Like criminal actors, state-sponsored actors or APTs often initiate their illicit access campaigns with spear phishing. However, advanced actors have more time and resources on their hands, and can fashion something of value even from apparently useless data. Large caches of innocuous information, such as email addresses, can be used to look for access elsewhere, since we use email addresses as usernames for other accounts. The main difference in this case between cybercriminals and state-sponsored actors is the sophistication of the intelligence analysis programs behind the actual attacks. Collecting as much information as possible allows traditional intelligence organizations to understand their targets with granularity, supporting physical espionage operations as well as digital exploits.

For example, the 2015 Office of Personnel Management breach provided detailed personal histories, including psychological profiles and biometric information such as fingerprints. The intelligence value of these records is enormous, because the combination of the depth and the breadth of the dataset allows adversaries to make connections and draw conclusions about what steps to take next. For instance, between the OPM and the Equifax datasets, an adversary could get a very clear picture not only of whom to target but how–whether to use blackmail, financial incentives, ideological incentives, or other techniques.

Mitigation

So, how do you reduce the risk that access attacks pose? We’d love to say “just MFA it” and drop the mic, but we realize that multi-factor authentication can be hard to implement and not always feasible in the time frames we’d like. As much as passwords are flimsy protection, we found in 2018’s report that 75% of organizations still used simple username/password credentials for critical web applications, so we can’t just pretend that they don’t exist anymore.

To start, make sure your system can at least detect brute force attacks. Setting up alarms is a good start, but it’s better to slow down the session by throttling or CAPTCHA, or even denylist the IP. However, one of the things that makes access such a tricky tier to work on is that confidentiality and integrity can sometimes find themselves at odds with availability. Locking the account in perpetuity is good for protecting unauthorized access, but also results in denial of service for the user. If you’re going to lock someone out, make sure you can fail gracefully, and look out for the bane of the false positive. Set up reset mechanisms that work for both you and your users and get the legitimate traffic back online as quickly as possible.

In other words, it’s not enough to set up some firewall alarms on brute force attempts and take a nap. You have to test these monitoring and response controls, run incident response scenario tests, and develop incident response playbooks so that you can react quickly and reliably.

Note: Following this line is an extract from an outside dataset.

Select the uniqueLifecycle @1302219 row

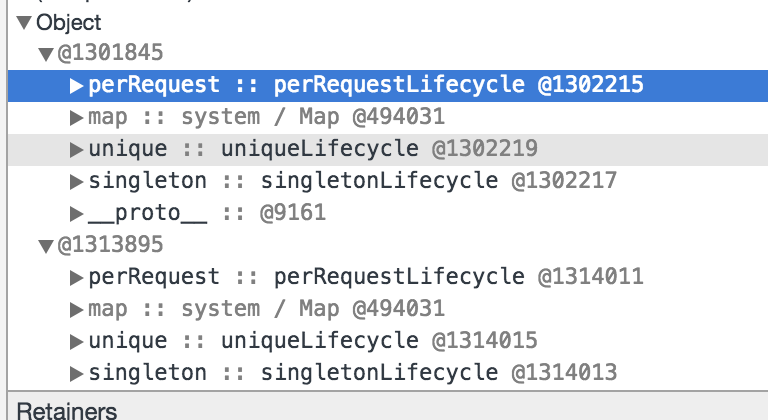point(388,149)
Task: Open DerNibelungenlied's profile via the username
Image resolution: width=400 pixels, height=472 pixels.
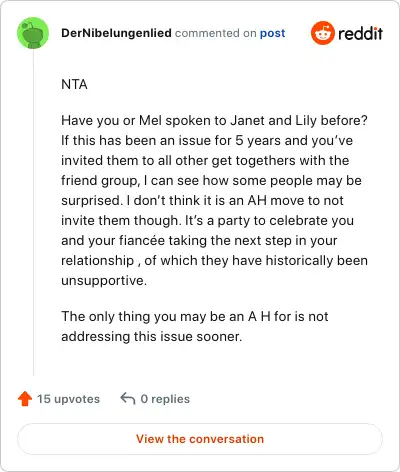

The NIST Digital Authentication Guidelines offer principles that represent a good baseline and get away from some well-intentioned but obsolete ideas about access control:

• Make your password policies user friendly
• Check passwords against a dictionary of default, stolen, and well-known passwords, both when users choose a password, and on a recurring basis
• Password reset should never use hints
• Use long passwords
• Avoid arbitrary 30/45/60/90-day password rotations
• Lock or remove unnecessary credentials

At a more advanced level, authentication can turn into a continuous practice instead of a one-time check. We don’t want to make users re-enter a password every time they act on a system, such as accessing or changing data. Such a thing would be about as user-unfriendly as we can get. However, there are backend authentication tools, like cookies and session tokens, that can be used to reduce the attack surface, prevent escalation of privilege and network traversal, and effectively function as a sort of digital quarantine.

Some cloud providers have suspicious activity alert capability for their customer accounts. Specifically, Microsoft Azure has a mechanism to flag and block the use of known bad passwords in AD cloud deployments.

The same accidental denial of service issues we outlined above apply especially to email, so controlling risk around email attacks is tricky. Make sure you monitor load on your authentication infrastructure using threshold alarms.

As part of an assume breach approach, plan for an attacker to gain access to email, and gear your forensics accordingly. Assume that attackers will set up email forwarding and account delegation on a stolen mailbox, and the user may not even know it. Write up procedures on how to review this and make them part of the incident response plan.